++++ EXCERPT PROVIDED ++++
Using llama.cpp models with Codex keeps prompts on the local machine while letting Codex work against a GGUF model served from the local llama-server API.

The Codex --oss shortcut currently targets Ollama and LM Studio, so llama.cpp is best connected through a custom model provider. Current llama-server builds expose the OpenAI-compatible /v1/responses endpoint that Codex expects for custom providers.

The llama-server process must already be running, reachable from the local machine, and serving a model alias that matches the model name Codex will request. Keep the listener on 127.0.0.1 unless another host genuinely needs access, because any client that can reach the port can submit prompts to the local model.

Steps to use llama.cpp models with Codex:

  1. Start llama-server with a local bind address and a model alias that Codex can request.
    $ llama-server -m ~/Models/Llama-3.2-3B-Instruct-Q4_K_M.gguf --alias llama3.2-3b-instruct-q4_k_m --host 127.0.0.1 --port 8080
    build: 8680
    main: HTTP server listening on http://127.0.0.1:8080

    --alias sets the model name returned by the API, so it should match the model name you plan to configure in Codex.
++++ DATA ++++
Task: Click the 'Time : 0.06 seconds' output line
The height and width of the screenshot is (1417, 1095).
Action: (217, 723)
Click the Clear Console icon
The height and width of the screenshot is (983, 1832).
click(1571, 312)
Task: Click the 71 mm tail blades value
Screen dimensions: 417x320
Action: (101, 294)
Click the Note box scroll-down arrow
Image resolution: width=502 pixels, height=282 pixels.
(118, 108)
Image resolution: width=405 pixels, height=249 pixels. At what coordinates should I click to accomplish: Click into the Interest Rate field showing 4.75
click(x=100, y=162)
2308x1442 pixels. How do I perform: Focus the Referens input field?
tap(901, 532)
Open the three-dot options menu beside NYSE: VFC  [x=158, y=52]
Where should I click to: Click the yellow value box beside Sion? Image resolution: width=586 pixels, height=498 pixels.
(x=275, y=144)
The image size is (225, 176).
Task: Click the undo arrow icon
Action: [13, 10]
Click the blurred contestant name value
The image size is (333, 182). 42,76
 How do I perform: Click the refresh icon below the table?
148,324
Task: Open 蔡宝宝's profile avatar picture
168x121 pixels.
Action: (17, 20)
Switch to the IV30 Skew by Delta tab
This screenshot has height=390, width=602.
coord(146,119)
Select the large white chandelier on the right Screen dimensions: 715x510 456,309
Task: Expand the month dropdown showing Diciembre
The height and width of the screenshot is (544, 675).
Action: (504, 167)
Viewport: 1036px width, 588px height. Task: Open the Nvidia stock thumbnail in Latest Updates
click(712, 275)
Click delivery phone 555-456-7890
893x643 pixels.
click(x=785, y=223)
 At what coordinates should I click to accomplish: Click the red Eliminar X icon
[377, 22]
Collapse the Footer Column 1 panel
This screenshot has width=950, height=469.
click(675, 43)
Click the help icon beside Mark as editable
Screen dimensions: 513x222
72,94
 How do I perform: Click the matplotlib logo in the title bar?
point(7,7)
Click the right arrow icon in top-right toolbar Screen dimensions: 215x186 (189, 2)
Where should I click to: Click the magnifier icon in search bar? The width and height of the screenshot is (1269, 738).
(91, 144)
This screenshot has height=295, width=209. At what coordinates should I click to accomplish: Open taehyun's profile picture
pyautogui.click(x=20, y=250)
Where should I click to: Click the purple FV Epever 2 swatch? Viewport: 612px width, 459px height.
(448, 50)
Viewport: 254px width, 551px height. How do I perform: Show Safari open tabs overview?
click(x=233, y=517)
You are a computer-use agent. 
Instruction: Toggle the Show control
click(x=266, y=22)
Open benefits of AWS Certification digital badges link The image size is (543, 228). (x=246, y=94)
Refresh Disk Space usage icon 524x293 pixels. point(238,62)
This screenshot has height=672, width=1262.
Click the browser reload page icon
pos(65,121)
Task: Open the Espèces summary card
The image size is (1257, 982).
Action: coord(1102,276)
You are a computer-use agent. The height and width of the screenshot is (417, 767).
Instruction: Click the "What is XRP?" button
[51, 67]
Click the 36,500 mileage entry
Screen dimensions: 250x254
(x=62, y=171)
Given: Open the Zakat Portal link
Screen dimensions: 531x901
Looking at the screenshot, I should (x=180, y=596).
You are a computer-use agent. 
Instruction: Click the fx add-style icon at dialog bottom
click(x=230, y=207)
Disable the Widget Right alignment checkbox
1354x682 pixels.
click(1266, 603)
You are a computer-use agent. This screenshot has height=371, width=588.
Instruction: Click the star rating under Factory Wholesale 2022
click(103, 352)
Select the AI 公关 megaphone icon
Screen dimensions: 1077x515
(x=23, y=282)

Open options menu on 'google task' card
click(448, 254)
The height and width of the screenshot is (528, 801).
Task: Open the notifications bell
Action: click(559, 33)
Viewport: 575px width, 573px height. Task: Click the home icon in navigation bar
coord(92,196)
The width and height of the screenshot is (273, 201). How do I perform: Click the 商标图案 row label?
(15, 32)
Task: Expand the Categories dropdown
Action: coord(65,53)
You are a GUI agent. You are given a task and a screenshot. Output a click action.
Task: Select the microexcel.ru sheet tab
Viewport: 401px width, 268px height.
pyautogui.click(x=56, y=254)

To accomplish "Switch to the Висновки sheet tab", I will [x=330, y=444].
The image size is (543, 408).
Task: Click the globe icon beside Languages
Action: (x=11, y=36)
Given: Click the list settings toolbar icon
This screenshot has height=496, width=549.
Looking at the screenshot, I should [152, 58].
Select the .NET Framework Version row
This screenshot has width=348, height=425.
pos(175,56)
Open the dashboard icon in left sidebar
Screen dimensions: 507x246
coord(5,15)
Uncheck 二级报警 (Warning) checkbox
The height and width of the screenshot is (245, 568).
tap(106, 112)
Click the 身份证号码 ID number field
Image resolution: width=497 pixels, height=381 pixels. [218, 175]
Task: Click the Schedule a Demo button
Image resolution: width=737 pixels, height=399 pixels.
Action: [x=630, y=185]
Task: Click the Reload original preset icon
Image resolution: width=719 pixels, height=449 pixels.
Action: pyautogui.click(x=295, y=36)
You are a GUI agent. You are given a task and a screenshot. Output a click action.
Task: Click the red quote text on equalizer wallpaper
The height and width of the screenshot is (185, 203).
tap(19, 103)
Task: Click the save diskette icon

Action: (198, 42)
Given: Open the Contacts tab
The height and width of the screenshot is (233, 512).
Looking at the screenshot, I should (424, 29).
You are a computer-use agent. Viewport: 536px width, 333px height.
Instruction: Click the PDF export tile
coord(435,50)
++++
WORK INSTRUCTION 1:
Answer these questions from the llama.cpp guide:
(a) Which two tools does the Codex --oss shortcut currently target?
(b) What endpoint do current llama-server builds expose for custom providers?
(c) What does --alias set?
WORK INSTRUCTION 2:
Please update the stretch of the llama.cpp guide from "The Codex --oss" through "for custom providers.", putting "vLLM" in place of "Ollama".
WORK INSTRUCTION 3:
Turn the paragraph of the llama.cpp guide that opens "The llama-server process must already be running" into a list that keeps its main facts.
The lines are separate material, unconnected to the llama.cpp guide.

RESPONSE AREA 1:
(a) Ollama and LM Studio.
(b) The OpenAI-compatible /v1/responses endpoint.
(c) The model name returned by the API.

RESPONSE AREA 2:
The Codex --oss shortcut currently targets vLLM and LM Studio, so llama.cpp is best connected through a custom model provider. Current llama-server builds expose the OpenAI-compatible /v1/responses endpoint that Codex expects for custom providers.

RESPONSE AREA 3:
- The llama-server process must already be running.
- It must be reachable from the local machine.
- It must serve a model alias that matches the model name Codex will request.
- Keep the listener on 127.0.0.1 unless another host genuinely needs access, because any client that can reach the port can submit prompts to the local model.